### Supplied material
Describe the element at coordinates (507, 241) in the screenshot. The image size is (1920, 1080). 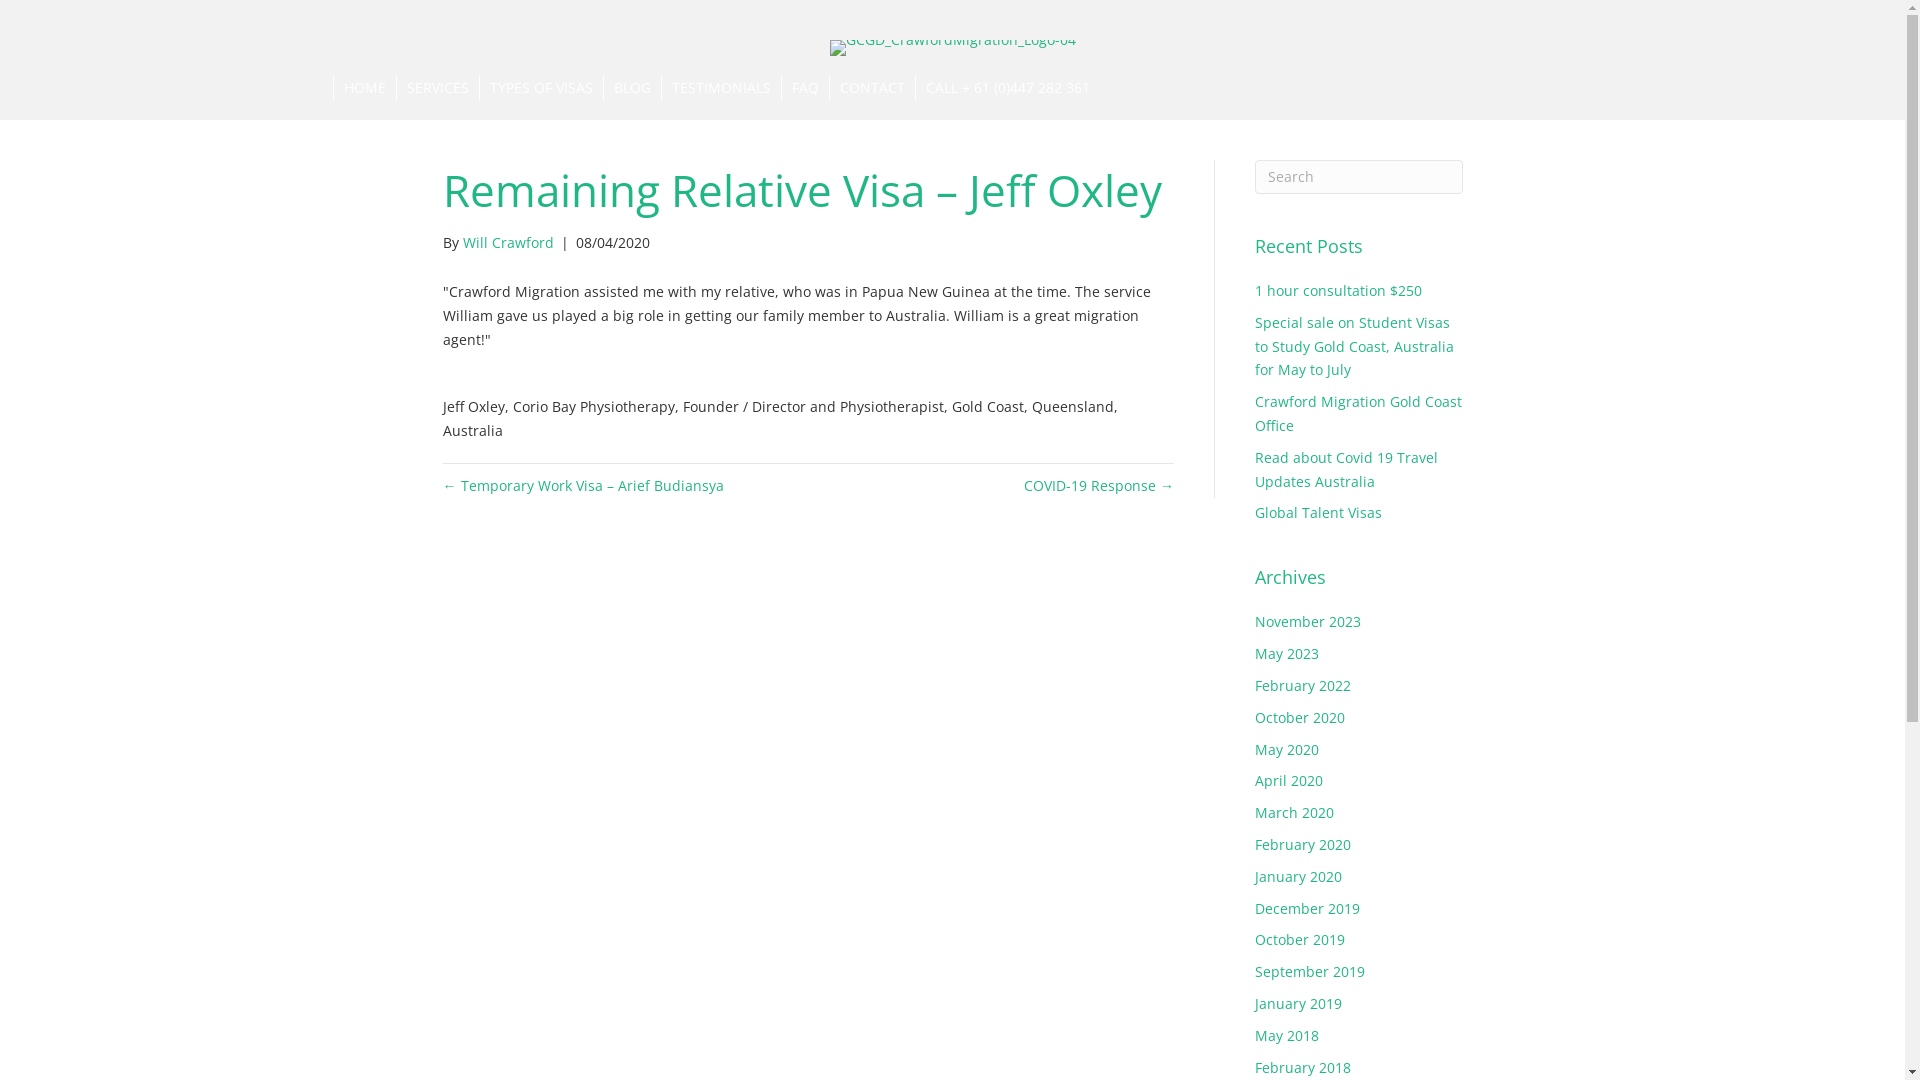
I see `'Will Crawford'` at that location.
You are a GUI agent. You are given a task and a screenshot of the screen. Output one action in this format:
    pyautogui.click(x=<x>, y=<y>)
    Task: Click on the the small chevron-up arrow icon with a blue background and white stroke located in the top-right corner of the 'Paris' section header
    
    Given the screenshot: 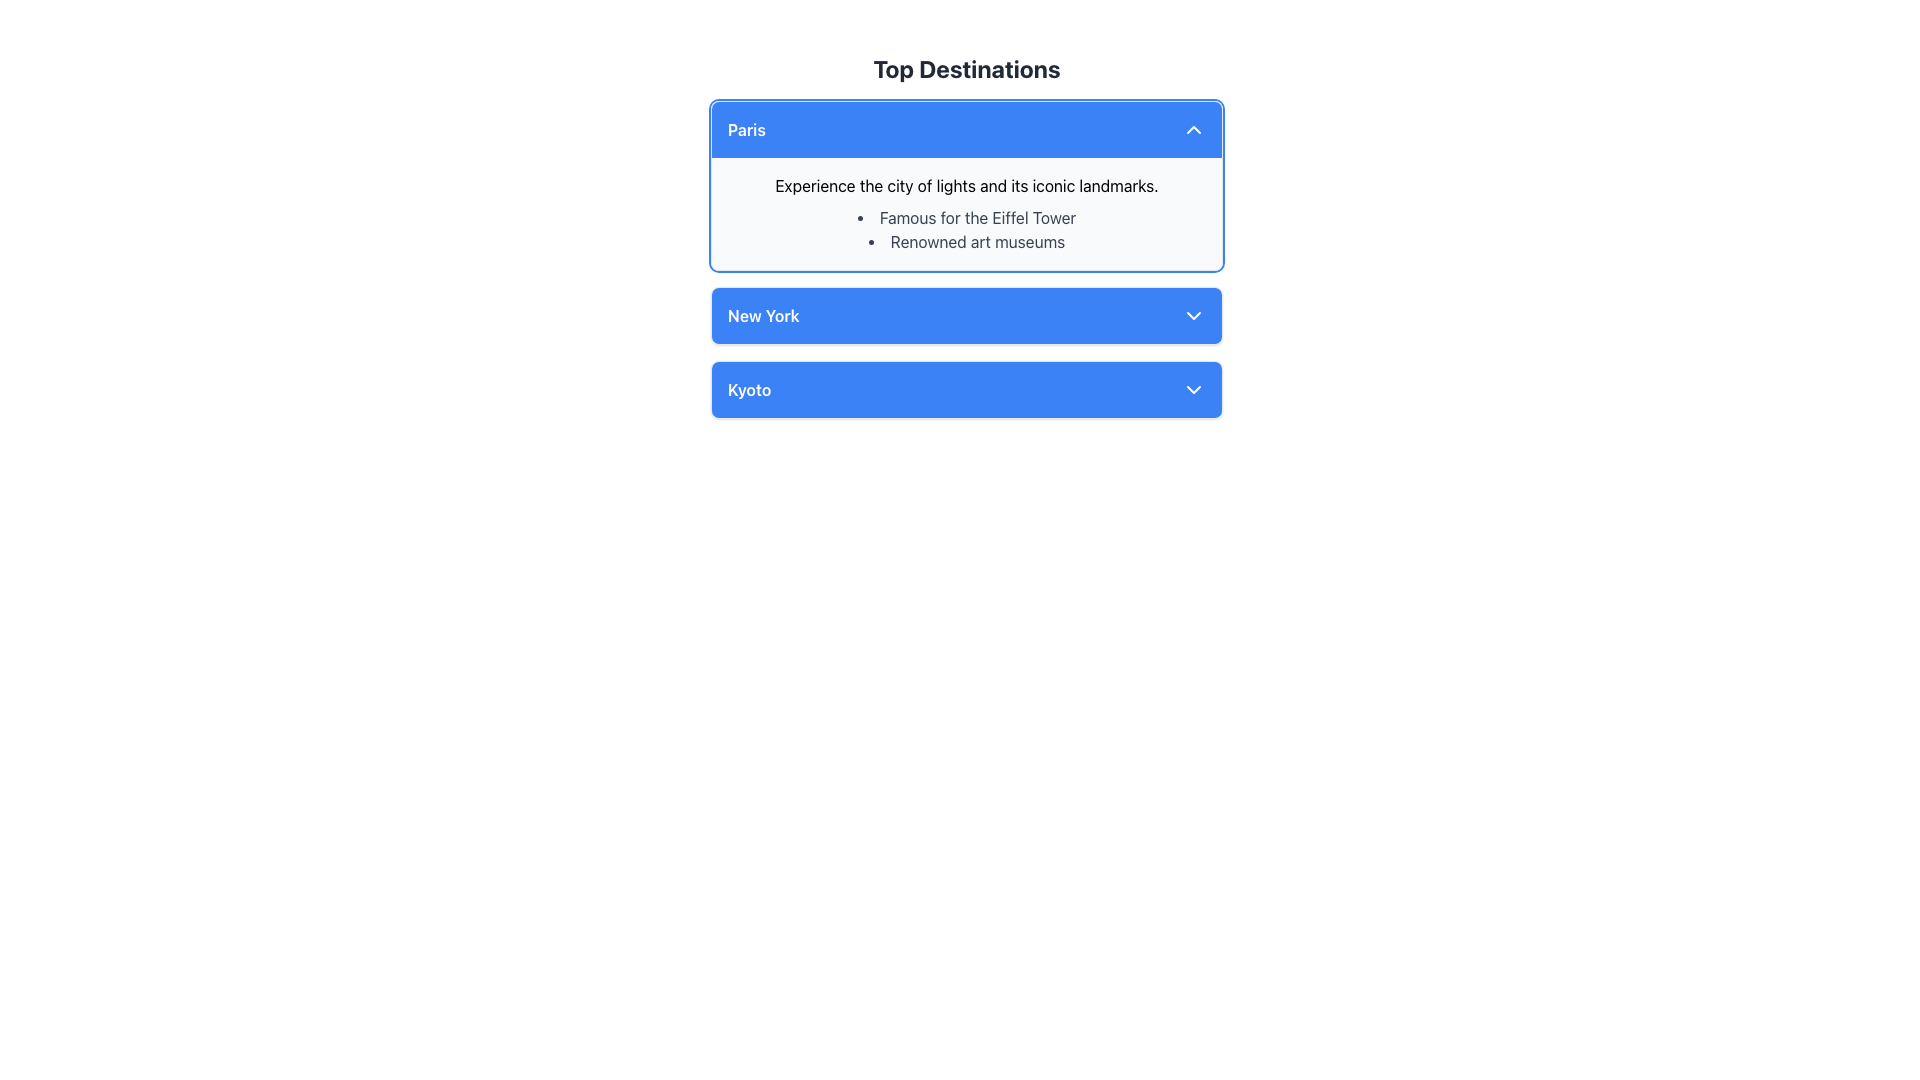 What is the action you would take?
    pyautogui.click(x=1194, y=130)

### Exercise
Rewrite the data from the very top down through the line containing "at that location.", switching "element" to "item" and leaving everything else unchanged. Leave the pictures out of your answer.

### Task solution
Describe the item at coordinates (507, 241) in the screenshot. The image size is (1920, 1080). 
I see `'Will Crawford'` at that location.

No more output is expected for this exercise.